IRAQ:DESPITE THE removal of the dictator Saddam Hussein and the five-year long War on Terror, the standard of human rights in Iraq remains disastrous, Amnesty International has said.
In its new report Carnage and Despairthe organisation says attacks and sectarian killings by armed groups, torture and ill-treatment by Iraqi militants and the continuing detention of thousands of suspects by US and Iraqi forces have had a devastating impact.
Amnesty claims that civilians have borne the heaviest brunt of the war, with more than four million Iraqis displaced from their homes since 2003 and about 1,200 people fleeing the country to Syria every day.
Malcolm Smart, Amnesty International's director for the Middle East, said: "Saddam Hussein's administration was a byword for human rights abuse, but its replacement has brought no respite at all for the Iraqi people.
"Arbitrary arrests, detentions and torture continue to be reported," he said.
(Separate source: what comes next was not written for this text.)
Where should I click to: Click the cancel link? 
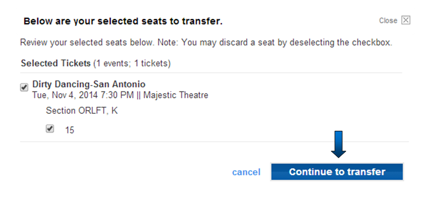coord(246,172)
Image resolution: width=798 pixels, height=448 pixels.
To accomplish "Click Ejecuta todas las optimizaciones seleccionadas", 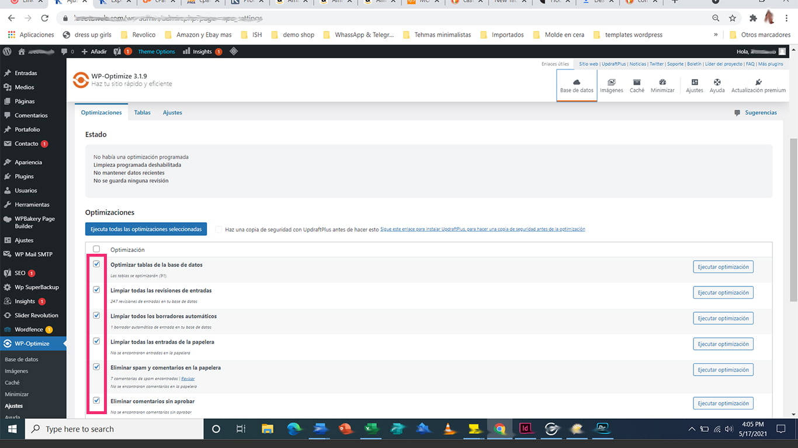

The report says the exact number of people killed in Iraq since the US-led invasion in March 2003 is unknown, but according to a survey carried out jointly by the World Health Organisation and the Iraqi government, more than 150,000 people had died by June 2006 and the UN said some 35,000 people were killed in Iraq in 2006 alone.
Amnesty also said trials in Iraq are routinely unfair with convictions being based on evidence allegedly obtained under torture resulting in hundreds of people being sentenced to death.
"This is one of the most worrying aspects for the future. Even when faced with overwhelming evidence of torture under their watch, the Iraqi authorities have failed to hold the perpetrators to account," Mr Smart said.
Amnesty International Irish section executive director Colm O'Gorman said the international community cannot abdicate its responsibility for what has happened to the people of Iraq.